The Impossibility of CAP and Cloud

It comes down to this: the on-demand provisioning and elastic scalability systems that make up “cloud” are addressing NP-Complete problems for which there is no known exact solutions.

At the heart of what cloud computing provides – in addition to compute-on-demand – is the concept of elastic scalability. It is through the ability to rapidly provision resources and applications that we can achieve elastic scalability and, one assumes, through that high availability of systems. Obviously, given my relationship to F5 I am strongly interested in availability. It is, after all, at the heart of what an application delivery controller is designed to provide. So when a theorem is presented that basically says you cannot build a system that is Consistent, Available, and Partition-Tolerant I get a bit twitchy.

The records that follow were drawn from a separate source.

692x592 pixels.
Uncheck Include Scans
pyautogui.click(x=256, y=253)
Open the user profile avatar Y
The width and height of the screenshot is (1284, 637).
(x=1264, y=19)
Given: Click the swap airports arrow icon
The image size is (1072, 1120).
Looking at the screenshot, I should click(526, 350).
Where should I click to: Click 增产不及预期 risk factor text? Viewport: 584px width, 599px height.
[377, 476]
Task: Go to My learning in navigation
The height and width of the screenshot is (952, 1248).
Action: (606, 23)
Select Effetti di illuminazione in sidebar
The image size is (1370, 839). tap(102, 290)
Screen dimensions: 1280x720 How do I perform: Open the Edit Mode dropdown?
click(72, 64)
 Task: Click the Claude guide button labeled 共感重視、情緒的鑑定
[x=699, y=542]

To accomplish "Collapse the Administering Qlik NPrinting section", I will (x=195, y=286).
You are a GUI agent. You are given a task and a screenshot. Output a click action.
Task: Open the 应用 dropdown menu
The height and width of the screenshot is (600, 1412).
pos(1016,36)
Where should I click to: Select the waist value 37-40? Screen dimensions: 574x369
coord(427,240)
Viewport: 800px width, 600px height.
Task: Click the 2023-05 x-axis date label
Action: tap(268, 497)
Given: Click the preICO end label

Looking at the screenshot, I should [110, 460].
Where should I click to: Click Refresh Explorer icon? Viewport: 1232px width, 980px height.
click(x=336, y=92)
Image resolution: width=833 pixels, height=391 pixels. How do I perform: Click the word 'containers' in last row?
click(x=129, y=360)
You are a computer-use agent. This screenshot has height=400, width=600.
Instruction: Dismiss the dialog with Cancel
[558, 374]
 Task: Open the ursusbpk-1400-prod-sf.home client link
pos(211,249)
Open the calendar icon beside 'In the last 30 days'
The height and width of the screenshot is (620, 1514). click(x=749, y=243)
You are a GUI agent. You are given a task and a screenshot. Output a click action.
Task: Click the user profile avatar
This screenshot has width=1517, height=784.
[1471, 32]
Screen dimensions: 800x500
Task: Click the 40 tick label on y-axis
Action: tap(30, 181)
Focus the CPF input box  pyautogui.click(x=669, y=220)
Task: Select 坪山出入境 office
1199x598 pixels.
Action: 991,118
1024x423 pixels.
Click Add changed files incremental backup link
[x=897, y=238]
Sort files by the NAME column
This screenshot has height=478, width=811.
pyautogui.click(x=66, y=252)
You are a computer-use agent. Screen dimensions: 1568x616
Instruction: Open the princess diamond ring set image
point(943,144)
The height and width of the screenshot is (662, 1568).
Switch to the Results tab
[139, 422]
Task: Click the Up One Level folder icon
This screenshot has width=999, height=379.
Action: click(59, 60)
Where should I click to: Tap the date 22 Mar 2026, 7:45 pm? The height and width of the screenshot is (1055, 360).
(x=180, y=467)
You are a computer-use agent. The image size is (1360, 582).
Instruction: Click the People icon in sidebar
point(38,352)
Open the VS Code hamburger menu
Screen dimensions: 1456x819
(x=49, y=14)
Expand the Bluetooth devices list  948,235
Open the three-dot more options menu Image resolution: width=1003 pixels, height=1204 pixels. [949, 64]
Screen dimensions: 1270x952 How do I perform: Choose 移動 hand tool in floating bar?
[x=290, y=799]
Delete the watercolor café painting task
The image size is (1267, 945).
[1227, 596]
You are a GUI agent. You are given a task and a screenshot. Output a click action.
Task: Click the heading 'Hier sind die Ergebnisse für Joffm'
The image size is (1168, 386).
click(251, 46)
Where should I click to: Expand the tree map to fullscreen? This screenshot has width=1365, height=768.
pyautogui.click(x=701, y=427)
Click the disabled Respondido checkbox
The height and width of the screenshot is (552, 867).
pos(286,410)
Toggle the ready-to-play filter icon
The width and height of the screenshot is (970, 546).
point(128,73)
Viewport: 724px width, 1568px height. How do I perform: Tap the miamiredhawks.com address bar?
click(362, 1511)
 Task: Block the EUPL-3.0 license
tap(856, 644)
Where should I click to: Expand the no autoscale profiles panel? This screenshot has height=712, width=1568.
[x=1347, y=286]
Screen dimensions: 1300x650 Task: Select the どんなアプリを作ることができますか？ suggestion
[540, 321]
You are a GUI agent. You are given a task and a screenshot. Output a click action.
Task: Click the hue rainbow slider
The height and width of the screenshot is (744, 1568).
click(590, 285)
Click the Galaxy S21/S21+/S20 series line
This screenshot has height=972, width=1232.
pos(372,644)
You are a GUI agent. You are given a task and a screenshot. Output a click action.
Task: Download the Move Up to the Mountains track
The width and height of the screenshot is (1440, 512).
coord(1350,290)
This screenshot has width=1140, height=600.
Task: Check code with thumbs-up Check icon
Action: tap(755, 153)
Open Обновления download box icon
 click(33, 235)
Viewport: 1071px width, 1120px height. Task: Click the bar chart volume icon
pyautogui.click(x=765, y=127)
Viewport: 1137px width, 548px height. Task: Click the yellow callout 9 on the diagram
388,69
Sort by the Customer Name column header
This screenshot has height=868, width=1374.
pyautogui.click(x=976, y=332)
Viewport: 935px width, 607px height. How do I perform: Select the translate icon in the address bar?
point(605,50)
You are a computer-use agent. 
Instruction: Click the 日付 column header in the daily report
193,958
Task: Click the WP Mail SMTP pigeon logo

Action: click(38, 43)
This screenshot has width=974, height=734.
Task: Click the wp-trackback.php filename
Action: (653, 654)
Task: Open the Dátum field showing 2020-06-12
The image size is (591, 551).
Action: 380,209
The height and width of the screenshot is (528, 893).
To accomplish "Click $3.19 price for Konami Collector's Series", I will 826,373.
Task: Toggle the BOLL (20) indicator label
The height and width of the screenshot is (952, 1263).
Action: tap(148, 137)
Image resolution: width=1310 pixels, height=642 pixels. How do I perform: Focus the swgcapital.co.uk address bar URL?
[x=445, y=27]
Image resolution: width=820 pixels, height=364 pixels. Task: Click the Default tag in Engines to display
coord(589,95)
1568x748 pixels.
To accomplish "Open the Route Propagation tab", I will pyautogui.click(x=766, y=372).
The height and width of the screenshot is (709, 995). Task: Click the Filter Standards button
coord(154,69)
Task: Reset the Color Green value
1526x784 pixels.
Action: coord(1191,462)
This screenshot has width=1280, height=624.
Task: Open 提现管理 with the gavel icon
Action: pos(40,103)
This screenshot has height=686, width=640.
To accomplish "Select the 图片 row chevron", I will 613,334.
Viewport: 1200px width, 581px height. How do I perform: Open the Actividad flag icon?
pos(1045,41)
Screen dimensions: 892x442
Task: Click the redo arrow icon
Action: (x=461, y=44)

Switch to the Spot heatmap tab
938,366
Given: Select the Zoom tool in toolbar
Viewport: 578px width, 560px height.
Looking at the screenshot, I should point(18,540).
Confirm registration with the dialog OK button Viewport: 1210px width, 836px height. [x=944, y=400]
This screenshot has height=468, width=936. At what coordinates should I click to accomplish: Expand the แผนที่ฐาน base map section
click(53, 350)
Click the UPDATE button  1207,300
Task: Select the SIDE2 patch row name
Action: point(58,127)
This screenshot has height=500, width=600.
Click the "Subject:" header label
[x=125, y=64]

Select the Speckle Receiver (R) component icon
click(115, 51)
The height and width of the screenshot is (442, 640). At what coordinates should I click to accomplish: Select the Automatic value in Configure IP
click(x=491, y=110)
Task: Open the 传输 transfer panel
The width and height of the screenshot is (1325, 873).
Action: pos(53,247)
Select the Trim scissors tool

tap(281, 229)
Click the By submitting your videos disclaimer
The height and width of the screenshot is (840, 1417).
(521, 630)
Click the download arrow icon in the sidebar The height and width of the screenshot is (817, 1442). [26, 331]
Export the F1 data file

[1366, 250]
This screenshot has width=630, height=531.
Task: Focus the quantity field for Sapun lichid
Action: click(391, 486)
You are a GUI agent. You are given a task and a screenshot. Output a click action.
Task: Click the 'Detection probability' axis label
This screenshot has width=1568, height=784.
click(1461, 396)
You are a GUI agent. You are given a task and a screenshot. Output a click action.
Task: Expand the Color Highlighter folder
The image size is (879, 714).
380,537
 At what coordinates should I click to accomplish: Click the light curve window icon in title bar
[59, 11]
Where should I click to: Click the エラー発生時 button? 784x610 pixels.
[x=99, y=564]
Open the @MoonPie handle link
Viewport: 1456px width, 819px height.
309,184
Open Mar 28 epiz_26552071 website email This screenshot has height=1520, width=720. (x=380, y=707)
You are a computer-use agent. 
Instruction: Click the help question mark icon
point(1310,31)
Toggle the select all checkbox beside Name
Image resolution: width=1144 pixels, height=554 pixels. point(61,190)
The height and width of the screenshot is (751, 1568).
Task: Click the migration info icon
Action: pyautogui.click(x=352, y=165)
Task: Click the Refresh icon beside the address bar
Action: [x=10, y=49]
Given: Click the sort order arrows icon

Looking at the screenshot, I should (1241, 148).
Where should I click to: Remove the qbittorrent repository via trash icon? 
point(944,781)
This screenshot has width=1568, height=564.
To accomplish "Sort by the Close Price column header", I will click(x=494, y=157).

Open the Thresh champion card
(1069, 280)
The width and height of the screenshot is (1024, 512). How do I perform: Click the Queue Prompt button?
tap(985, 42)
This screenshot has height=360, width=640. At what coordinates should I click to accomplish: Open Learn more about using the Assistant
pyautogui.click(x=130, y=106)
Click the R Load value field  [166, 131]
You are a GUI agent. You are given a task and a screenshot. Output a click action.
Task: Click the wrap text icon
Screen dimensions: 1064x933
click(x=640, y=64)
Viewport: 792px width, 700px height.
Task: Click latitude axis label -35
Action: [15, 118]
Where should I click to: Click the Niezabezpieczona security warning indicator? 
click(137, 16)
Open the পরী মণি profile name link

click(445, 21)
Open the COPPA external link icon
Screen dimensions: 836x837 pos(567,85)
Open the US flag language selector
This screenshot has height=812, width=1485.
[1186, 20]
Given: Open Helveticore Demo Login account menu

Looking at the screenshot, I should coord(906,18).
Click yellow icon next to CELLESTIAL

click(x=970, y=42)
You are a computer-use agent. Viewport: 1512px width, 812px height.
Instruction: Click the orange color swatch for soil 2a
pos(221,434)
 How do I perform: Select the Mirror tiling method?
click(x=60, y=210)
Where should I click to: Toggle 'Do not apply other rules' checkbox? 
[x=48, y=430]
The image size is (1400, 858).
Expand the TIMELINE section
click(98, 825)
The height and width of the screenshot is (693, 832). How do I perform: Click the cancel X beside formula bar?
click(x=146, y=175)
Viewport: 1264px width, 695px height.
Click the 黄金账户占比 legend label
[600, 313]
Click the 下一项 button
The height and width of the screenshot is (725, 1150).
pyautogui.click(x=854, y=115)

Just about the same time that Rich Miller was reminding me of Brewer’s CAP Theorem someone from HP Labs claimed to have solved the P ≠ NP problem (shortly thereafter determined to not be a solution after all), which got me thinking about NP-Completeness in problem sets, of which solving the problem of creating a distributed CAP-compliant system certainly appears to be a member.

CLOUD RESOURCE PROVISIONING is NP-COMPLETE

A core conflict with cloud and CAP-compliance is on-demand provisioning. There are, after all, a minimal set of resources available (cloud is not infinitely scalable, after all) with, one assumes, each resource having a variable amount of compute availability. For example, most cloud providers use a “large”, “medium”, and “small” sizing approach to “instances” (which are, in almost all cases, a virtual machine). Each “size” has a defined set of reserved compute (RAM and CPU) for use. Customers of cloud providers provision instances by size.

At first glance this should not a problem. The provisioning system is given an instruction, i.e. “provision instance type X.” The problem begins when you consider what happens next – the provisioning system must find a hardware resource with enough capacity available on which to launch the instance.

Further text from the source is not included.